Problem to solve:
Reproduce every one of the lines below without changing a single character.

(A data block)
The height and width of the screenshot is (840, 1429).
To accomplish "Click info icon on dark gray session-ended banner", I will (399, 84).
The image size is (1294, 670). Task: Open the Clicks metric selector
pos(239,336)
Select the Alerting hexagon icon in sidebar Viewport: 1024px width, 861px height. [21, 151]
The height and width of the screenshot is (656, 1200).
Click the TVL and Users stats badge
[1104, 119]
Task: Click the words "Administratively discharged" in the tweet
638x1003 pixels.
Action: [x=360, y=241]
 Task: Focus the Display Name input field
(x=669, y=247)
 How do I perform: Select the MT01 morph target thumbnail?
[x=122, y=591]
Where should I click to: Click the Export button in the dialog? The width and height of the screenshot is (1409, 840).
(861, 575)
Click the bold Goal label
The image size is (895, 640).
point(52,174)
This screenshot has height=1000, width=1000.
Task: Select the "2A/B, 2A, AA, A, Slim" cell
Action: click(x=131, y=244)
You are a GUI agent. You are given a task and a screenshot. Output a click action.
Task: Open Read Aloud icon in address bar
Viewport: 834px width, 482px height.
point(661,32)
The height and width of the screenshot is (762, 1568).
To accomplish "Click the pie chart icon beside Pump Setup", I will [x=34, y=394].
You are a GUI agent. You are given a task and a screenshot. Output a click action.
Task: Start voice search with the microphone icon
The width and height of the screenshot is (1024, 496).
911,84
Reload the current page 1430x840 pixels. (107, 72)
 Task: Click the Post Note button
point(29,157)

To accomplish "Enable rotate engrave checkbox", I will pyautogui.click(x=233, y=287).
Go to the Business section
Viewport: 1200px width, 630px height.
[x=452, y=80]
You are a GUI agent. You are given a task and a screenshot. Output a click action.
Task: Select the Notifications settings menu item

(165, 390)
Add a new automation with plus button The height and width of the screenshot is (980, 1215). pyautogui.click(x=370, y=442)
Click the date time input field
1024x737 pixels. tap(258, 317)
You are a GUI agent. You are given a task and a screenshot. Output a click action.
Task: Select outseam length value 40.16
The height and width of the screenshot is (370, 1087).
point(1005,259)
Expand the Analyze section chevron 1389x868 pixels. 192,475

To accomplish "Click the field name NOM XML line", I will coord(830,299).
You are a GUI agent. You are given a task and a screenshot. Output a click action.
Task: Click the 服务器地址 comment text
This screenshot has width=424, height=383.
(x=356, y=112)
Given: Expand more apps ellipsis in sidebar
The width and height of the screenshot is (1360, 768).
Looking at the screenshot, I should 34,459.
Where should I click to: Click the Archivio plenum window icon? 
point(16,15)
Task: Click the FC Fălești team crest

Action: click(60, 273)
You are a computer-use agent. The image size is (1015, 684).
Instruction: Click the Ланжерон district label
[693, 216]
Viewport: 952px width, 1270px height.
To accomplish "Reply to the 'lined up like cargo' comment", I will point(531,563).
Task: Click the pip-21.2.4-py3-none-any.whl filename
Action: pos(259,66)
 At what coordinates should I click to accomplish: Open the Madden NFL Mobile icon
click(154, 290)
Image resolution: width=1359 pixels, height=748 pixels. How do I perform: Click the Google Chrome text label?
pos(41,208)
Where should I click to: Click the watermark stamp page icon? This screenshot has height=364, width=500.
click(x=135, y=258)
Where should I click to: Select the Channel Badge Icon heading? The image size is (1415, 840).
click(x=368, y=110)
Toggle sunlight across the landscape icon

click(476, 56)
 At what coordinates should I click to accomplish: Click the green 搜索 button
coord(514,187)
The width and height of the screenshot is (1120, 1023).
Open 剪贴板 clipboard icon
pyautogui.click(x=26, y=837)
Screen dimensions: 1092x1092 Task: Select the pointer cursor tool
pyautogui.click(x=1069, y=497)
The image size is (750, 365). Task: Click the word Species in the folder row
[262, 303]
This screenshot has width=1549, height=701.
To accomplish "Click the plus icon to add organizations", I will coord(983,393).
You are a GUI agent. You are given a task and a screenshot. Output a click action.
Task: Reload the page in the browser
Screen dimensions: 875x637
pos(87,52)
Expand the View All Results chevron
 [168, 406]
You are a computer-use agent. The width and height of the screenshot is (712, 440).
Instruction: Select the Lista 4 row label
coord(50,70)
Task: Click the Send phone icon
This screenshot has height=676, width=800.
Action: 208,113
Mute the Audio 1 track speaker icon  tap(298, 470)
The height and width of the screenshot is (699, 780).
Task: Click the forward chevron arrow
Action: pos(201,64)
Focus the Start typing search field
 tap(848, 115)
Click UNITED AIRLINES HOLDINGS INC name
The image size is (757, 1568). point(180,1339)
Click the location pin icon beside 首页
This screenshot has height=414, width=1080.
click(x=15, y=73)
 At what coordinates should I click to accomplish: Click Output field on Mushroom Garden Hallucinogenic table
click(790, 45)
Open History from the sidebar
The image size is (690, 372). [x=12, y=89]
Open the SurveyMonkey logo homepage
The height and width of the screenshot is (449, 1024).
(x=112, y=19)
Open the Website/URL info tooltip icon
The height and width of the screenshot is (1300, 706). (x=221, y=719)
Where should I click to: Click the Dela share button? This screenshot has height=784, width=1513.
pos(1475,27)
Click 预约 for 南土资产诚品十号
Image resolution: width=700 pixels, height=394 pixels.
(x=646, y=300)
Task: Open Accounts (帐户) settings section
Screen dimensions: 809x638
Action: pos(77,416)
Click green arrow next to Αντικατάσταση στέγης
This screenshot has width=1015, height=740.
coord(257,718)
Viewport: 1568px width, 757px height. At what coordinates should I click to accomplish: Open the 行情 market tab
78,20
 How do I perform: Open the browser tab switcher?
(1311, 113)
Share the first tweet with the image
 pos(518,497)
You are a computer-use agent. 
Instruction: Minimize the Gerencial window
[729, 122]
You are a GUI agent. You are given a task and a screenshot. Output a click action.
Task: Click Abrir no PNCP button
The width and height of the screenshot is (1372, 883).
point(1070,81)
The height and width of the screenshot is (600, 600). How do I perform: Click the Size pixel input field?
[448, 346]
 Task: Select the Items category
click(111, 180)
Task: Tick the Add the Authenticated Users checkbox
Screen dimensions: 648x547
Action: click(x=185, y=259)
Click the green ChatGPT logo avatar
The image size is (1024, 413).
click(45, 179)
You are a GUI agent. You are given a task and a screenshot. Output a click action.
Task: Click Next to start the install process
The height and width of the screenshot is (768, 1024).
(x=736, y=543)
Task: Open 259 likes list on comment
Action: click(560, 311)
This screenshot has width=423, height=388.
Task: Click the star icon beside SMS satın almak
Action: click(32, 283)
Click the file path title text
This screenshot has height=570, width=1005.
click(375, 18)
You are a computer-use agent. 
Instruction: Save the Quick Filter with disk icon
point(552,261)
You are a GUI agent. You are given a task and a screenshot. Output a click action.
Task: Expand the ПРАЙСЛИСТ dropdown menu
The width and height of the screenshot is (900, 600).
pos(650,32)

Result for this task:
The height and width of the screenshot is (840, 1429).
To accomplish "Click info icon on dark gray session-ended banner", I will (399, 84).
The image size is (1294, 670). Task: Open the Clicks metric selector
pos(239,336)
Select the Alerting hexagon icon in sidebar Viewport: 1024px width, 861px height. [21, 151]
The height and width of the screenshot is (656, 1200).
Click the TVL and Users stats badge
[1104, 119]
Task: Click the words "Administratively discharged" in the tweet
638x1003 pixels.
Action: [x=360, y=241]
 Task: Focus the Display Name input field
(x=669, y=247)
 How do I perform: Select the MT01 morph target thumbnail?
[x=122, y=591]
Where should I click to: Click the Export button in the dialog? The width and height of the screenshot is (1409, 840).
(861, 575)
Click the bold Goal label
The image size is (895, 640).
point(52,174)
This screenshot has height=1000, width=1000.
Task: Select the "2A/B, 2A, AA, A, Slim" cell
Action: click(x=131, y=244)
You are a GUI agent. You are given a task and a screenshot. Output a click action.
Task: Open Read Aloud icon in address bar
Viewport: 834px width, 482px height.
point(661,32)
The height and width of the screenshot is (762, 1568).
To accomplish "Click the pie chart icon beside Pump Setup", I will [x=34, y=394].
You are a GUI agent. You are given a task and a screenshot. Output a click action.
Task: Start voice search with the microphone icon
The width and height of the screenshot is (1024, 496).
911,84
Reload the current page 1430x840 pixels. (107, 72)
 Task: Click the Post Note button
point(29,157)

To accomplish "Enable rotate engrave checkbox", I will pyautogui.click(x=233, y=287).
Go to the Business section
Viewport: 1200px width, 630px height.
[x=452, y=80]
You are a GUI agent. You are given a task and a screenshot. Output a click action.
Task: Select the Notifications settings menu item

(165, 390)
Add a new automation with plus button The height and width of the screenshot is (980, 1215). pyautogui.click(x=370, y=442)
Click the date time input field
1024x737 pixels. tap(258, 317)
You are a GUI agent. You are given a task and a screenshot. Output a click action.
Task: Select outseam length value 40.16
The height and width of the screenshot is (370, 1087).
point(1005,259)
Expand the Analyze section chevron 1389x868 pixels. 192,475

To accomplish "Click the field name NOM XML line", I will coord(830,299).
You are a GUI agent. You are given a task and a screenshot. Output a click action.
Task: Click the 服务器地址 comment text
This screenshot has width=424, height=383.
(x=356, y=112)
Given: Expand more apps ellipsis in sidebar
The width and height of the screenshot is (1360, 768).
Looking at the screenshot, I should 34,459.
Where should I click to: Click the Archivio plenum window icon? 
point(16,15)
Task: Click the FC Fălești team crest

Action: click(60, 273)
You are a computer-use agent. The image size is (1015, 684).
Instruction: Click the Ланжерон district label
[693, 216]
Viewport: 952px width, 1270px height.
To accomplish "Reply to the 'lined up like cargo' comment", I will point(531,563).
Task: Click the pip-21.2.4-py3-none-any.whl filename
Action: pos(259,66)
 At what coordinates should I click to accomplish: Open the Madden NFL Mobile icon
click(154, 290)
Image resolution: width=1359 pixels, height=748 pixels. How do I perform: Click the Google Chrome text label?
pos(41,208)
Where should I click to: Click the watermark stamp page icon? This screenshot has height=364, width=500.
click(x=135, y=258)
Where should I click to: Select the Channel Badge Icon heading? The image size is (1415, 840).
click(x=368, y=110)
Toggle sunlight across the landscape icon

click(476, 56)
 At what coordinates should I click to accomplish: Click the green 搜索 button
coord(514,187)
The width and height of the screenshot is (1120, 1023).
Open 剪贴板 clipboard icon
pyautogui.click(x=26, y=837)
Screen dimensions: 1092x1092 Task: Select the pointer cursor tool
pyautogui.click(x=1069, y=497)
The image size is (750, 365). Task: Click the word Species in the folder row
[262, 303]
This screenshot has width=1549, height=701.
To accomplish "Click the plus icon to add organizations", I will coord(983,393).
You are a GUI agent. You are given a task and a screenshot. Output a click action.
Task: Reload the page in the browser
Screen dimensions: 875x637
pos(87,52)
Expand the View All Results chevron
 [168, 406]
You are a computer-use agent. The width and height of the screenshot is (712, 440).
Instruction: Select the Lista 4 row label
coord(50,70)
Task: Click the Send phone icon
This screenshot has height=676, width=800.
Action: 208,113
Mute the Audio 1 track speaker icon  tap(298, 470)
The height and width of the screenshot is (699, 780).
Task: Click the forward chevron arrow
Action: pos(201,64)
Focus the Start typing search field
 tap(848, 115)
Click UNITED AIRLINES HOLDINGS INC name
The image size is (757, 1568). point(180,1339)
Click the location pin icon beside 首页
This screenshot has height=414, width=1080.
click(x=15, y=73)
 At what coordinates should I click to accomplish: Click Output field on Mushroom Garden Hallucinogenic table
click(790, 45)
Open History from the sidebar
The image size is (690, 372). [x=12, y=89]
Open the SurveyMonkey logo homepage
The height and width of the screenshot is (449, 1024).
(x=112, y=19)
Open the Website/URL info tooltip icon
The height and width of the screenshot is (1300, 706). (x=221, y=719)
Where should I click to: Click the Dela share button? This screenshot has height=784, width=1513.
pos(1475,27)
Click 预约 for 南土资产诚品十号
Image resolution: width=700 pixels, height=394 pixels.
(x=646, y=300)
Task: Open Accounts (帐户) settings section
Screen dimensions: 809x638
Action: pos(77,416)
Click green arrow next to Αντικατάσταση στέγης
This screenshot has width=1015, height=740.
coord(257,718)
Viewport: 1568px width, 757px height. At what coordinates should I click to accomplish: Open the 行情 market tab
78,20
 How do I perform: Open the browser tab switcher?
(1311, 113)
Share the first tweet with the image
 pos(518,497)
You are a computer-use agent. 
Instruction: Minimize the Gerencial window
[729, 122]
You are a GUI agent. You are given a task and a screenshot. Output a click action.
Task: Click Abrir no PNCP button
The width and height of the screenshot is (1372, 883).
point(1070,81)
The height and width of the screenshot is (600, 600). How do I perform: Click the Size pixel input field?
[448, 346]
 Task: Select the Items category
click(111, 180)
Task: Tick the Add the Authenticated Users checkbox
Screen dimensions: 648x547
Action: click(x=185, y=259)
Click the green ChatGPT logo avatar
The image size is (1024, 413).
click(45, 179)
You are a GUI agent. You are given a task and a screenshot. Output a click action.
Task: Click Next to start the install process
The height and width of the screenshot is (768, 1024).
(x=736, y=543)
Task: Open 259 likes list on comment
Action: click(560, 311)
This screenshot has width=423, height=388.
Task: Click the star icon beside SMS satın almak
Action: click(32, 283)
Click the file path title text
This screenshot has height=570, width=1005.
click(375, 18)
You are a computer-use agent. 
Instruction: Save the Quick Filter with disk icon
point(552,261)
You are a GUI agent. You are given a task and a screenshot. Output a click action.
Task: Expand the ПРАЙСЛИСТ dropdown menu
The width and height of the screenshot is (900, 600).
pos(650,32)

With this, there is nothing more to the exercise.